Three ladies came to my table in a nightclub, one asked me to take her to her hotel room. I called a cab for her.

I was watching a friend's cover band. The female singer came to my table and talked a while. When she stood up to go to her room, she left a key to her hotel room. That one scored a virgin.

My sister in law booked me into a motel room with a friend of hers. I kept the first night platonic as I'd just lost my virginity two nights before and still did not know how to socialize at that level. 

A co worker's girlfriend arranged a blind hookup. I consented to that one.


----------



## heartsbeating (May 2, 2011)

From the rusty memory banks of being single in a galaxy far far away, I guess I mostly indicated mutual interest through body language. As for whether I was rejected, I vaguely recall a guy who was a couple of years older than me; not a stranger but who I didn't know that well but had caught my attention. We were both at a bar and I decided to verbally make my interest in him known. He reacted a bit awkward and shocked which in that split-second threw me; not sure what I thought, can just sort of remember feeling a bit awkward. And then he hurriedly said along the lines of, 'Oh... no no no... why are you telling me this NOW?' I likely just looked confused. He continued, 'That's my girlfriend's brother over there.' And THEN I heard the stylus screech across the vinyl in my head... girlfriend?! Then he quickly told me that she was away and told me when and where he'd next be out; inferring I could be there too. Needless to say, any interest I'd felt instantly vanished and I pretty much ignored/avoided him after that. I can't remember if I even said anything in that moment. I kind of just remember feeling WTF and walking away. Okay, now that I write this out I suppose it wasn't actually a rejection. Rather, it just came to mind as a time when I approached more boldly first that led nowhere. Typically though, those that held my interest and where it was mutual, was when they made their interest known first.


----------



## ConanHub (Aug 9, 2013)

BigDaddyNY said:


> I've encountered some flirting, but I've only been hit on seriously one time since I've been married. I had a woman in the gym strike up a conversation with me and eventually she asked if I wanted to continue the conversation over a cup of coffee. Up till that point I didn't realize what was going on, lol. When I turned her down and told her I was married I sensed embarrassment more than anything. Now, the real embarrassment came about a month later when I was meeting my wife after work for some drinks. She was talking to my wife as I walked up on the two of them . Turns out she was a parent of a student in the school my wife works at. She only knew my wife casually and had never met me. She turned a bright red as my wife introduced me to her. She quickly excused herself, lol. My wife was baffled by the quick departure. I had told my wife about the gym encounter at the time it happened, but I only got her first name. I told her yeah I know her from the gym, with a big **** eating grin on my face. My wife immediately knew what was up. My wife said she ran into her again in the following weeks and they basically had a laugh about it.


That's a great story!


----------



## RandomDude (Dec 18, 2010)

Julie's Husband said:


> I've already mentioned most in other threads. I was shy and never aggressive so the women took control, I guess.
> 
> I was in a fast food line with a co-worker who was a huge flirt in the office. She suddenly cuddled into me and put on a pouty expression. I pointed out to her that the line was moving. She did not try that a second time.
> 
> ...


Hey you play dumb too! The whole idea of playing dumb is to avoid rejection! As in - avoid hurting their feelings, keeping things non-awkward, etc. 
Hmmm now I'm as curious as you are 

For the ladies, would you find the above examples embarrassing?


----------



## Julie's Husband (Jan 3, 2022)

RandomDude said:


> For the ladies, would you find the above examples embarrassing?

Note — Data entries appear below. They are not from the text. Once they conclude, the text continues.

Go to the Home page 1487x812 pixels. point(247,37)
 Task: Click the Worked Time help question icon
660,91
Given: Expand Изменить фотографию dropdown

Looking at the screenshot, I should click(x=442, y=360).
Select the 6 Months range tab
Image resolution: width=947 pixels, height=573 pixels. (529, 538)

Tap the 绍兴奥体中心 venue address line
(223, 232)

That is actually more to the reason for my original question. Thanks for asking.


----------



## ConanHub (Aug 9, 2013)

heartsbeating said:


> From the rusty memory banks of being single in a galaxy far far away, I guess I mostly indicated mutual interest through body language. As for whether I was rejected, I vaguely recall a guy who was a couple of years older than me; not a stranger but who I didn't know that well but had caught my attention. We were both at a bar and I decided to verbally make my interest in him known. He reacted a bit awkward and shocked which in that split-second threw me; not sure what I thought, can just sort of remember feeling a bit awkward. And then he hurriedly said along the lines of, 'Oh... no no no... why are you telling me this NOW?' I likely just looked confused. He continued, 'That's my girlfriend's brother over there.' And THEN I heard the stylus screech across the vinyl in my head... girlfriend?! Then he quickly told me that she was away and told me when and where he'd next be out; inferring I could be there too. Needless to say, any interest I'd felt instantly vanished and I pretty much ignored/avoided him after that. I can't remember if I even said anything in that moment. I kind of just remember feeling WTF and walking away. Okay, now that I write this out I suppose it wasn't actually a rejection. Rather, it just came to mind as a time when I approached more boldly first that led nowhere. Typically though, those that held my interest and where it was mutual, was when they made their interest known first.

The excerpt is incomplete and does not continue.